Design is the philosophy which makes a society evolve. It is also the essence that differentiates our individual abilities to grasp aesthetics, time and space. Whether it is nature, art or consumer products, the presence of design is inevitable. Personally, design to me is the rhythm of the times that we live in; it is what will define us in the eyes of future generations. I believe that in order to design, it is imperative to understand how the world works, to unlock the mysteries of different schools of thought, investigate into the minds of thinkers before our times and, most importantly, explore the full bandwidth of education. The best designs always display a balance of aesthetics, function and a good use of resources.
I find working individually with a customer to create something that does not exist, and from scratch, a fascinating challenge. This is precisely why people like me exist. To me, the interaction with the client, whether for an apartment that is to be designed or a necklace that is to be sketched, is intoxicatingly beautiful and challenging.
Holistic education is thus what I sought when I delved into robotics and anthropology at Hampshire College in Amherst, Massachusetts and then art and philosophy at Marlboro College in Vermont, before taking on the world of fashion at the Parsons School of Design in New York. It was a calculated move and it was not as if I was looking for my true calling which, somehow, I always knew to be fashion.
After graduating, I worked with Donna Karan and Oscar de la Renta. Working with Mr de la Renta, as his assistant from 1992-4, I found that the job was not merely about designing! Generously endowed with a flawless sense of style, Mr de la Renta was a master in understanding the social atmosphere in any locale and always maintained that fashion—a social phenomenon that is conducive to changing society and its evolving mindset—is a celebration of life. It was a privilege to have worked under an icon like Mr de la Renta who sadly passed away on 20th October this year.

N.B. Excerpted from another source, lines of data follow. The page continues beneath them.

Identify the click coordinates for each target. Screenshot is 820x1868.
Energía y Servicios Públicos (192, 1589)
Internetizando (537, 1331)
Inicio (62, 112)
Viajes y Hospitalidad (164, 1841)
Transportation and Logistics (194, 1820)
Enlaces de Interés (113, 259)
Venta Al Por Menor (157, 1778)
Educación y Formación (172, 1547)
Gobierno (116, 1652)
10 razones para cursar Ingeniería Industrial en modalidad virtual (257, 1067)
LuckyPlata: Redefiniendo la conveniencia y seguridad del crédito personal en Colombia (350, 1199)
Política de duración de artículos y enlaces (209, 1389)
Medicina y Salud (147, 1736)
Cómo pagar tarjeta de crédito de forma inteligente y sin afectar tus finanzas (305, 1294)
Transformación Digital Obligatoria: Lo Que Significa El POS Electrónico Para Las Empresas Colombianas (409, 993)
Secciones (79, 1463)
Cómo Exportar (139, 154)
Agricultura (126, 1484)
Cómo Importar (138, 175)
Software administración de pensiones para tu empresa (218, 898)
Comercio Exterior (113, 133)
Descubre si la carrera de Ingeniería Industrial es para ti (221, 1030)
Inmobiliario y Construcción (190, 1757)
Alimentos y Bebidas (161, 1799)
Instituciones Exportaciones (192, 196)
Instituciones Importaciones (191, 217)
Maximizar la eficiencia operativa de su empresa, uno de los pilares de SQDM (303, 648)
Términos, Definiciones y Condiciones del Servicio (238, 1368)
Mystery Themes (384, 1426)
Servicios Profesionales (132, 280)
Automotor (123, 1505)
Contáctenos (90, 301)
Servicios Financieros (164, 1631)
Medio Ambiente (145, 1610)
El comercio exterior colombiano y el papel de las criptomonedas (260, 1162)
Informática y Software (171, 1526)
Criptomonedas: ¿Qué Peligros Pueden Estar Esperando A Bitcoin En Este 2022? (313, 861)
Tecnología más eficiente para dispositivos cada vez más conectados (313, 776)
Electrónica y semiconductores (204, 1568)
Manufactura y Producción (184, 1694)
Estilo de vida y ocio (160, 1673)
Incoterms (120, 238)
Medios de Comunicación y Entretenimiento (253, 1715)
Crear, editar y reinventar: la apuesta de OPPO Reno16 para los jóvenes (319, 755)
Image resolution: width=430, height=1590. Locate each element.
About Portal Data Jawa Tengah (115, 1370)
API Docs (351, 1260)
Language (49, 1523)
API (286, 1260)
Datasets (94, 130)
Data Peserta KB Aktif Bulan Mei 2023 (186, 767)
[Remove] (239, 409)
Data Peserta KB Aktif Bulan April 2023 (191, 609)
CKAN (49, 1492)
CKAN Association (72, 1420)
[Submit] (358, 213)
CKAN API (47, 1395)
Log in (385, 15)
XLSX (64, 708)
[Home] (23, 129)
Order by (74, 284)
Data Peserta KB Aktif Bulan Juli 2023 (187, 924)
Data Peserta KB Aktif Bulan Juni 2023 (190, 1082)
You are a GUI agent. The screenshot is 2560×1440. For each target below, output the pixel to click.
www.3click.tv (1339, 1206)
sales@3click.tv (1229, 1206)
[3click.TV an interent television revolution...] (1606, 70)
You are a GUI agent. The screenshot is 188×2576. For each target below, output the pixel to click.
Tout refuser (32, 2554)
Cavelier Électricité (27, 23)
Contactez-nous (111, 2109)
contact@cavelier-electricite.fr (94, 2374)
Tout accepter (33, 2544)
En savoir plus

It was always very important for me to weigh my calibre on a global scale rather than a regional one. I spent over a decade in America and much of it was spent in New York. It was an experience that shaped my character and my thinking, giving me an understanding of global design.
My exodus to America was an attempt to garner world-class experience; and hailing from a small city, this was the perfect opportunity to gain worldly knowledge and develop my personality, which could help me in building a legacy later.
I returned from America in 1994 on an invitation from my cousin, Maharaja Gaj Singh of Jodhpur, to do a show in Jodhpur, which apart from being known for its rich culture and tradition is also where I was born and raised. The experience of putting together the fashion event and getting to know the Indian retail climate gave me reason to believe that it was a good time to relocate and set up the building blocks of my brand.
A designer is mostly inclined to design for the terrain and landscape that is part of his social milieu. And since mine had changed abruptly from western to Indian, there was a logical departure from the sensibilities of New York, though our creations today embrace a combination of Indian and Western looks, both of which are our strengths. Having said that, the ability to think beyond one’s locale and thereby realising one’s dreams is a self-gratifying experience.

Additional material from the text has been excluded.